• Brain Nerve · Jul 2008

    Review Case Reports

    [Different stages of human memory consolidation system deficits revealed by patients with epileptic amnesia].

    • Akira Midorikawa and Mitsuru Kawamura.
    • Department of Psychology, Faculty of Letters, Chuo University, Hachioji-shi, Tokyo 192-0393, Japan.
    • Brain Nerve. 2008 Jul 1; 60 (7): 855-60.

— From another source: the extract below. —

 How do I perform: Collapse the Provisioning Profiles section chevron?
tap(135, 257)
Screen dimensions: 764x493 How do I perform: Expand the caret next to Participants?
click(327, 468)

    AbstractSome patients with temporal lobe epilepsy display an atypical memory disorder known as very long-term amnesia or accelerated forgetting. The characteristics of the study patients were as follows: First, they could retain information long after the test was adminstrated; however, several weeks later, they could not remember the information (long-term anterograde amnesia: LAA). Second, they showed dense retrograde amnesia for decades (long-term retrograde amnesia: LRA). A plausible explanation of the symptoms was a consolidation deficit resulting from epileptiform activity. Indeed, 1 study has reported an antiepileptic drug (AED) that terminated LAA. However, there have been no reports regarding the effects of such drugs on LRA. In this report, we show 2 patients who were in the initial stage of long-term amnesia and epilepsy in late adult life, and the effect of an AED on LAA and LRA. We found that an AED prevented LAA but not LRA, suggesting that LAA and LRA were different memory consolidation system dificits and that accelerated forgetting was treatable, but retrograde amnesia was an irreversible process.